Reputation: 11423
I have three column datagram intended to convert in dictionary in the format given:
datagram:
user_id item_id ratings
3 2 3
3 3 4
1 3 1
2 1 4
No of user = 3
NO of item = 3
ratings = 0 to 5
dictionary=
{user_id1:[rating_for_item1, rating_for_item2, rating_for_item3],
user_id2:[.same as previous.],
user_id3:[..same as prev..]}
eg,
{1:[0,0,1], 2:[4,0,0], 3:[0,3,4]}
SO, far I could do is to output like:
{1:{3:1}, 2:{1:4}, 3:{2:3, 3:4}} #{user_id:{item_id:rating}.....}
The code for above output is like:
import pandas as pd
data = {}
cols = ['user_id', 'item_id', 'ratings']
pf = pd.read_csv('filename', sep='\t', names= cols)
for user, item, rate in pf.values: data.setdefault(user,{})[item] = rate
print data
What is missing in my code, or am I completely in wrong path. Please help.
Upvotes: 3
Views: 5044
Reputation: 353059
I would pivot
and then build the dict. For example:
pdf = df.pivot("user_id", "item_id").fillna(0)

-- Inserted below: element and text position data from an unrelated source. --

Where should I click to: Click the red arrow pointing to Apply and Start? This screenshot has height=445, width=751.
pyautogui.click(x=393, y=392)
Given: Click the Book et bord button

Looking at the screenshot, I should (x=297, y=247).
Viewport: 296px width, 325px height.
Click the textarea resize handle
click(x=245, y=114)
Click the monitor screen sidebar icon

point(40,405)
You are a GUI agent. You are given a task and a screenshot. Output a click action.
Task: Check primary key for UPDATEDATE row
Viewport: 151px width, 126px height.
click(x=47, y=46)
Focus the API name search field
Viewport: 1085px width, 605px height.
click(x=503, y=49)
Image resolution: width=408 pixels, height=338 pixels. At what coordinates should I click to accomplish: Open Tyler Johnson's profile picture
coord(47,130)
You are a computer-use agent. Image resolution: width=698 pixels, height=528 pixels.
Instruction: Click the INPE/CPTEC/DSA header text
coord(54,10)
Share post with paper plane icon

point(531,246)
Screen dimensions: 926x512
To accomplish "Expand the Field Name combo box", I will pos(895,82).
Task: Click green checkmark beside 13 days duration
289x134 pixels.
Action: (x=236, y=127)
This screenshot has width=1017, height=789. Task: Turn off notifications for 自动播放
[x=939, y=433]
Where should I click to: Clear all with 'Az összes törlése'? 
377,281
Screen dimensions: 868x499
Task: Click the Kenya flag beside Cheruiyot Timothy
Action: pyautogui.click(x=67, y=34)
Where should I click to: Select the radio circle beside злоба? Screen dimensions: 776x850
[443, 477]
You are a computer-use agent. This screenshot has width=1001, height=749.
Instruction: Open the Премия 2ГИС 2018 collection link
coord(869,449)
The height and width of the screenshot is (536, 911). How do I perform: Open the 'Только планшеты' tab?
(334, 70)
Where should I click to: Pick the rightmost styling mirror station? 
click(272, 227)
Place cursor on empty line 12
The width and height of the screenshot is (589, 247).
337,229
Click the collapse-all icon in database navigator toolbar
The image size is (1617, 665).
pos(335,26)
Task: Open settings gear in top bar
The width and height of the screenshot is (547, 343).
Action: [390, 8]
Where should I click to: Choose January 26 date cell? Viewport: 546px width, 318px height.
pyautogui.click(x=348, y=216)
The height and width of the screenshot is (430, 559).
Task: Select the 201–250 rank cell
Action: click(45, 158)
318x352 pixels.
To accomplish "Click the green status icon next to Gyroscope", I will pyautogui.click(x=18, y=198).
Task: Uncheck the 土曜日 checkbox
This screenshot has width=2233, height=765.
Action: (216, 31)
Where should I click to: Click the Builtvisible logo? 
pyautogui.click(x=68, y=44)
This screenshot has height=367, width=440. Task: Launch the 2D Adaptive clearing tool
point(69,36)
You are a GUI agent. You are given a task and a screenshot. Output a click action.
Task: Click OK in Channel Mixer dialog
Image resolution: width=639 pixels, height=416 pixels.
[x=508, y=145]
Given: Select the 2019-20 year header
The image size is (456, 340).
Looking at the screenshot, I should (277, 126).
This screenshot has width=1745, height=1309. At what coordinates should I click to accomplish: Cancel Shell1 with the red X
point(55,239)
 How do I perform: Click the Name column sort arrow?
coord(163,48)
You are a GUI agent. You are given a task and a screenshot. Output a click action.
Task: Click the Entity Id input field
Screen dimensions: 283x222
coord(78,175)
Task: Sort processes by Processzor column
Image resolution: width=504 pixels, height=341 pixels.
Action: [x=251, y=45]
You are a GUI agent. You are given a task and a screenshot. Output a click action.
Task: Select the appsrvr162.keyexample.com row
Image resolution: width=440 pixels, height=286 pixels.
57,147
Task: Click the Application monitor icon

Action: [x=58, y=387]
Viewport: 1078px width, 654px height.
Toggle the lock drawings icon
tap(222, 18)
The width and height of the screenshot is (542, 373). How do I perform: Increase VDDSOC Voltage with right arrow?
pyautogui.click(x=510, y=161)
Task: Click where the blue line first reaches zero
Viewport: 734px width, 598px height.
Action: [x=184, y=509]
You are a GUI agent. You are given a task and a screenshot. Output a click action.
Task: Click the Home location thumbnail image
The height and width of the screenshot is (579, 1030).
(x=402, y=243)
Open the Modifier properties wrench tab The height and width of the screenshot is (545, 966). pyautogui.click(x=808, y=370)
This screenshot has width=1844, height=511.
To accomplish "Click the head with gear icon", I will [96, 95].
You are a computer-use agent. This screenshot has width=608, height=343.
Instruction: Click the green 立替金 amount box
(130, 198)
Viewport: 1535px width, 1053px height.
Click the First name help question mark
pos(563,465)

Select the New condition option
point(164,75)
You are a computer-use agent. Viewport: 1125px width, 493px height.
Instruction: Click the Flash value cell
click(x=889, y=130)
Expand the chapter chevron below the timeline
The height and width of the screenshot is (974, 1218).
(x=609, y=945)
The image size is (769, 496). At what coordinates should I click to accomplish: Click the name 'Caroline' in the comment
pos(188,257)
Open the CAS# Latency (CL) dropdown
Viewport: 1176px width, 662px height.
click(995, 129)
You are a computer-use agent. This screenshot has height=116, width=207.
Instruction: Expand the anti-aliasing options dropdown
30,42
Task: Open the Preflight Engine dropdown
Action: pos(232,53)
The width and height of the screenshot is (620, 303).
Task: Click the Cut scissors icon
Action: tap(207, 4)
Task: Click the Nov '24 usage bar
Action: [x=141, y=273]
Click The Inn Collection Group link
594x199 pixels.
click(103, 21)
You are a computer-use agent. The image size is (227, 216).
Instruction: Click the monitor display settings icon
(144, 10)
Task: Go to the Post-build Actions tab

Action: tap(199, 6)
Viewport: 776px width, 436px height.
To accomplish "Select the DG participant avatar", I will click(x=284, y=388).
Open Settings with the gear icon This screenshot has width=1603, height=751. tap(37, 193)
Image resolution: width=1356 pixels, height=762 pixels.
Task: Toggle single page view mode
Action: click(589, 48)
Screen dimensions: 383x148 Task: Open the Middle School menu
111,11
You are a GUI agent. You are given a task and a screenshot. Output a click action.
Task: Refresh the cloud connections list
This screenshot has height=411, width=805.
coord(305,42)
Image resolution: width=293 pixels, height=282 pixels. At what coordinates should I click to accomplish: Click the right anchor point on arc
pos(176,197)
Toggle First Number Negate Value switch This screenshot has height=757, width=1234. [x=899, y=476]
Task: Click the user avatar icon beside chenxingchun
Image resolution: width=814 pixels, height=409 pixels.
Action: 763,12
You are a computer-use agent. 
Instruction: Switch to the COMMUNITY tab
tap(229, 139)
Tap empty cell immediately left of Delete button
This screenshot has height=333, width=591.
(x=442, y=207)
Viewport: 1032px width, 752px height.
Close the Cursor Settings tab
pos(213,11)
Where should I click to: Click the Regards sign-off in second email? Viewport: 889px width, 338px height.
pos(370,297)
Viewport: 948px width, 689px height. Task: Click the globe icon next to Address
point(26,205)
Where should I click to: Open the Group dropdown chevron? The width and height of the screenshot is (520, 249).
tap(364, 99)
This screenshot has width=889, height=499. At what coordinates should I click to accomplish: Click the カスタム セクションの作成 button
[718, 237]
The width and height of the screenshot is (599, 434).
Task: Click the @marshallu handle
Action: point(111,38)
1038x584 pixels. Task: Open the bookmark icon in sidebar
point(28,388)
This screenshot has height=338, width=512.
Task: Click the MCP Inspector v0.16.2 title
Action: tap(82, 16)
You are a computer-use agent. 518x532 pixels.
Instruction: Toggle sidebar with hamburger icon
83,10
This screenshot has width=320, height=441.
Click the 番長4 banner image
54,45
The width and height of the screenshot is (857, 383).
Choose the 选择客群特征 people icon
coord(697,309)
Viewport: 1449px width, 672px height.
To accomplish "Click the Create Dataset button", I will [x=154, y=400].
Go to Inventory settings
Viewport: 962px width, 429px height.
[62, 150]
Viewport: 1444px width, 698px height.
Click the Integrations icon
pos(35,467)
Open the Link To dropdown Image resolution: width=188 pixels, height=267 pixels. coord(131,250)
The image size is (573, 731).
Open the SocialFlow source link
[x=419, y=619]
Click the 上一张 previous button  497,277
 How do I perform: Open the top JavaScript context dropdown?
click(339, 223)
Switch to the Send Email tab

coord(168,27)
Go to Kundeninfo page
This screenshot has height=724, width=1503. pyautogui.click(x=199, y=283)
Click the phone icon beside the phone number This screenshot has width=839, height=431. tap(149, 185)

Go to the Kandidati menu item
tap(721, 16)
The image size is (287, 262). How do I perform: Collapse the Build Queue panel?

d = {k: v.tolist() for k,v in pdf.iterrows()}
produces
>>> d
{1: [0.0, 0.0, 1.0], 2: [4.0, 0.0, 0.0], 3: [0.0, 3.0, 4.0]}
First, the frame:
>>> df
user_id item_id ratings
0 3 2 3
1 3 3 4
2 1 3 1
3 2 1 4
Pivot:
>>> pdf = df.pivot("user_id", "item_id")
>>> pdf
ratings
item_id 1 2 3
user_id
1 NaN NaN 1
2 4 NaN NaN
3 NaN 3 4
Replace the NaN
s by 0:
>>> pdf = df.pivot("user_id", "item_id").fillna(0)
>>> pdf
ratings
item_id 1 2 3
user_id
1 0 0 1
2 4 0 0
3 0 3 4
And build a row-wise dictionary using a dictionary comprehension:
>>> d = {k: v.tolist() for k,v in pdf.iterrows()}
>>> d
{1: [0.0, 0.0, 1.0], 2: [4.0, 0.0, 0.0], 3: [0.0, 3.0, 4.0]}
There are lots of ways to do this last step, including dict(zip(pdf.index, pdf.values.tolist()))
, but many of them don't generalize as easily when you want to tweak it a little.
Upvotes: 2
Reputation: 6543
How about processing what you have into what you want like so:
from collections import defaultdict
processed_data = defaultdict(list)
for k,v in data.items():
for idx in range(1, 4): # Make sure we check each item
# from (1 to 3 inclusive) for each iteration
# of the dictionary
val = v.get(idx, 0)
processed_data[k].append(val)
processed_data
yields:
defaultdict(<type 'list'>, {1: [0, 0, 1], 2: [4, 0, 0], 3: [0, 3, 4]})
If you would like to convert this back to a regular dictionary (from a defaultdict
,) then
do the following:
dict(processed_data)
which yields
{1: [0, 0, 1], 2: [4, 0, 0], 3: [0, 3, 4]}
Upvotes: 1